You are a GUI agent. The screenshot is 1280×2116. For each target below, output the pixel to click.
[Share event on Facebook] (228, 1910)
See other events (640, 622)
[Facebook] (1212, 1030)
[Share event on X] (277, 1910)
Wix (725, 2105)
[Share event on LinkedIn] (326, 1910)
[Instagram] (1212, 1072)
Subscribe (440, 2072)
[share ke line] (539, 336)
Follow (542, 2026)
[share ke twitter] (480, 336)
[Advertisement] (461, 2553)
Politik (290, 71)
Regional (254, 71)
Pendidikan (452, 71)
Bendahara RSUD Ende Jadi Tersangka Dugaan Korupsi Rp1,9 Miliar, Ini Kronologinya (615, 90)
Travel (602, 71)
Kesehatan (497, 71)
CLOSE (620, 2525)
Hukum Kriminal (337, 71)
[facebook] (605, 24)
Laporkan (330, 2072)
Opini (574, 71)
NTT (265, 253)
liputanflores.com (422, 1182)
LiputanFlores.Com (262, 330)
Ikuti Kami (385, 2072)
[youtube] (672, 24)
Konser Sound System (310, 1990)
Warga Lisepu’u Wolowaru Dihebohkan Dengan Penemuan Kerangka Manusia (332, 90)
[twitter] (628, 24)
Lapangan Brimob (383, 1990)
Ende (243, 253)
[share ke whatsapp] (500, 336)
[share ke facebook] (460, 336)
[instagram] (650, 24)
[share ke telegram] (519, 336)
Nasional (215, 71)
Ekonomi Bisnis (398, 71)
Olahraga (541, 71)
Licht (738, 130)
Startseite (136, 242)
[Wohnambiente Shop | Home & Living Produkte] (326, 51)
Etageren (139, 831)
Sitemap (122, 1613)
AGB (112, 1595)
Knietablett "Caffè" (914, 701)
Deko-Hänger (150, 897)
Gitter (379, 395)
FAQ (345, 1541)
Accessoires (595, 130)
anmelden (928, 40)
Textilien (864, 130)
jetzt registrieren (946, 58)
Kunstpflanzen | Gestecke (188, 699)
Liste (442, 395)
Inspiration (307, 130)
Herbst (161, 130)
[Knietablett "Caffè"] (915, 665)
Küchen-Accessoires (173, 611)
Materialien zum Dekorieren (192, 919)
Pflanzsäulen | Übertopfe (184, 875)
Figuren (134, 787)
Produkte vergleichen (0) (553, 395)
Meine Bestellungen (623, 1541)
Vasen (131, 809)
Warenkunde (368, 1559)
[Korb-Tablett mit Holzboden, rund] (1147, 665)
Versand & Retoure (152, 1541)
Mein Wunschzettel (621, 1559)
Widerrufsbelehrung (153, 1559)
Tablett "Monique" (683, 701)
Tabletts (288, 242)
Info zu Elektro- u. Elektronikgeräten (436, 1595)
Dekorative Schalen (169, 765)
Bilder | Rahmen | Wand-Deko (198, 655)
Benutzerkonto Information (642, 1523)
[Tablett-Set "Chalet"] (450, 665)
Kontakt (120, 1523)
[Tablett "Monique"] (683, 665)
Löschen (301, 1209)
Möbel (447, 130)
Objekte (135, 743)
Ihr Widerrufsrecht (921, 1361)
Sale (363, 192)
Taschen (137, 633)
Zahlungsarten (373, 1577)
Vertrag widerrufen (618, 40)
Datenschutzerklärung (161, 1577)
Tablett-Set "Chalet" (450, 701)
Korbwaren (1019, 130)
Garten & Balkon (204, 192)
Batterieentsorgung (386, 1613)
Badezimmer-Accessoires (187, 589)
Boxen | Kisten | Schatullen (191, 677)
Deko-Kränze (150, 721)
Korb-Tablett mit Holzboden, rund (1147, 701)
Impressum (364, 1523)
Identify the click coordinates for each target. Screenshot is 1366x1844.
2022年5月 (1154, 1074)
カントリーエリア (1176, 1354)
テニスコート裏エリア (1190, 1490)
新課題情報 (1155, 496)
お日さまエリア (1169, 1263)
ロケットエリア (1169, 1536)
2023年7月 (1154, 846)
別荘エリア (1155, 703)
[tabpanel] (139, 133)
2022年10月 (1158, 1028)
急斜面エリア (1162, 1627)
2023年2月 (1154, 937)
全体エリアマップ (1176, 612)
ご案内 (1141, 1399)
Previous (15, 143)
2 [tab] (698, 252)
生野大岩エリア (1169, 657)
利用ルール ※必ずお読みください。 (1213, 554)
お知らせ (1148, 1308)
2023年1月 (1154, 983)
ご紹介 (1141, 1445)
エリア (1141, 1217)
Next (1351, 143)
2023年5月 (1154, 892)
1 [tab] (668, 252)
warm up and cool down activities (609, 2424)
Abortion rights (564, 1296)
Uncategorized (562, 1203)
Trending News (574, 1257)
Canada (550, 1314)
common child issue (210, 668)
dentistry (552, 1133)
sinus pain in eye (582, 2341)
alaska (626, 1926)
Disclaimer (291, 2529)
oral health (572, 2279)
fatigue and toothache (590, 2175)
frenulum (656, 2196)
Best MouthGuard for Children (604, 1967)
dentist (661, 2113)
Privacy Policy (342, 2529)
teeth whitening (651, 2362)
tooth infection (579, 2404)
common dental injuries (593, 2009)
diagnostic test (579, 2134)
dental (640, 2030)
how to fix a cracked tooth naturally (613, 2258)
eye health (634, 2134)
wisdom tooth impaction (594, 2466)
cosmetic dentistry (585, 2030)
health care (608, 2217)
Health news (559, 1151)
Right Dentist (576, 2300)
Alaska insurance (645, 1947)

• • •

> Your goal:
Which lines of the records contain "Caffè"? Show each of them.

> Expected output:
Knietablett "Caffè" (914, 701)
[Knietablett "Caffè"] (915, 665)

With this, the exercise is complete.